Top of Provided material

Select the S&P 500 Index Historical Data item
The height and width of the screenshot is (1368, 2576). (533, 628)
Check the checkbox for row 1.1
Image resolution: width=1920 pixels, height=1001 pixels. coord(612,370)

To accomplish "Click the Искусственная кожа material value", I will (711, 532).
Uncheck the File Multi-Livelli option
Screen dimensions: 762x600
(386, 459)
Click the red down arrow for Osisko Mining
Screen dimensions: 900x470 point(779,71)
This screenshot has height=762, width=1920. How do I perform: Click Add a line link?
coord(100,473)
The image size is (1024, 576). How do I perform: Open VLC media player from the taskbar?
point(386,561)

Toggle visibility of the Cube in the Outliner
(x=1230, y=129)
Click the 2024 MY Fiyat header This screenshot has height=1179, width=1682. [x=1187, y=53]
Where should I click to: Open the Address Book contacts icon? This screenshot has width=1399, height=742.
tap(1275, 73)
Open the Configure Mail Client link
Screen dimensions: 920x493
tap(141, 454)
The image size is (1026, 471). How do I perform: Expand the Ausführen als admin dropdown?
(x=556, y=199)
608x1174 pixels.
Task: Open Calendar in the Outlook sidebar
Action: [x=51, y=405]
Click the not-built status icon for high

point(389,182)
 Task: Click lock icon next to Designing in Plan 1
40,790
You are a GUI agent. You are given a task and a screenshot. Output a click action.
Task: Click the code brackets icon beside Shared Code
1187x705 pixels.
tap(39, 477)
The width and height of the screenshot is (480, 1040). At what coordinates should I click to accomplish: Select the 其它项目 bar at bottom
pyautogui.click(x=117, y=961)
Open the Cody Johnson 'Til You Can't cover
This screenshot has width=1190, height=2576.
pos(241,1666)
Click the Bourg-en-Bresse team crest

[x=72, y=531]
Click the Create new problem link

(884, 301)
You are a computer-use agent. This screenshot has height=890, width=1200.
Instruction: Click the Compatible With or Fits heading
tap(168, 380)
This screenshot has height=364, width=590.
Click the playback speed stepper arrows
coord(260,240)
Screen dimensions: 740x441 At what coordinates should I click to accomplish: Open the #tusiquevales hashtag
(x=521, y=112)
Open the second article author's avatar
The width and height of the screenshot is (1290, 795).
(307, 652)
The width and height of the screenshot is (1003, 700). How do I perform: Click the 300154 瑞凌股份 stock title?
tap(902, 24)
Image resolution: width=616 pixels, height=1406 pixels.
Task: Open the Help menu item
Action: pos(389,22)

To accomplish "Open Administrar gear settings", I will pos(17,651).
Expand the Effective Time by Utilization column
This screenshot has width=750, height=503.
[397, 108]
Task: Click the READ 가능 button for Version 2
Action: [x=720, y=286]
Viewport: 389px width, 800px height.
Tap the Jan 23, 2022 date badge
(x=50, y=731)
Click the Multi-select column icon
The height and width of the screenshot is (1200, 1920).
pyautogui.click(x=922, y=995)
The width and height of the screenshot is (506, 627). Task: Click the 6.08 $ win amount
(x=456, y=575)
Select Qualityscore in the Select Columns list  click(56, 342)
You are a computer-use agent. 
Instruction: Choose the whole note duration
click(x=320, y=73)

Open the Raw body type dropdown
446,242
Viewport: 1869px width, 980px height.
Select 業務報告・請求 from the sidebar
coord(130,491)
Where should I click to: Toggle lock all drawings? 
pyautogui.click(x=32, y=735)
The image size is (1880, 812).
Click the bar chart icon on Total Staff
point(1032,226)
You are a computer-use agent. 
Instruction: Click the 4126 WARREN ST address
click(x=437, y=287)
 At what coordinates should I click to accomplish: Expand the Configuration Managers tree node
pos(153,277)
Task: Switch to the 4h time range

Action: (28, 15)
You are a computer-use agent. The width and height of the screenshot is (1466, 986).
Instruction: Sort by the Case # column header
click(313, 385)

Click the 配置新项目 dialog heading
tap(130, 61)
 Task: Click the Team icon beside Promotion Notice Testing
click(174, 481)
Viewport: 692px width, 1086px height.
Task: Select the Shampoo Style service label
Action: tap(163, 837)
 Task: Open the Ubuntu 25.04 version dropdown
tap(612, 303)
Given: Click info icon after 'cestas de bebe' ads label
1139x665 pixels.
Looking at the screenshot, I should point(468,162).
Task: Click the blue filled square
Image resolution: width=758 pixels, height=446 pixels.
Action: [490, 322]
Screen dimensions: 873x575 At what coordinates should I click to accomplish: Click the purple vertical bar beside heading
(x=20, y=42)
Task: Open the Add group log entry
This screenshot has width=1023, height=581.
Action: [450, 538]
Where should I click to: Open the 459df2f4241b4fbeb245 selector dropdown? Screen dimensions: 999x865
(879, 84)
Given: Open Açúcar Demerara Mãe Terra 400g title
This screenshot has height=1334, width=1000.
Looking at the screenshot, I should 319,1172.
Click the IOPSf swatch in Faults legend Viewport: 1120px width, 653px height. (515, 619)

Bottom of Provided material

Find the line that contains "Where should I click to: Open the 459df2f4241b4fbeb245". Repeat it and every line after it, exactly as written, up to and including the last line of the records above.

Where should I click to: Open the 459df2f4241b4fbeb245 selector dropdown? Screen dimensions: 999x865
(879, 84)
Given: Open Açúcar Demerara Mãe Terra 400g title
This screenshot has height=1334, width=1000.
Looking at the screenshot, I should 319,1172.
Click the IOPSf swatch in Faults legend Viewport: 1120px width, 653px height. (515, 619)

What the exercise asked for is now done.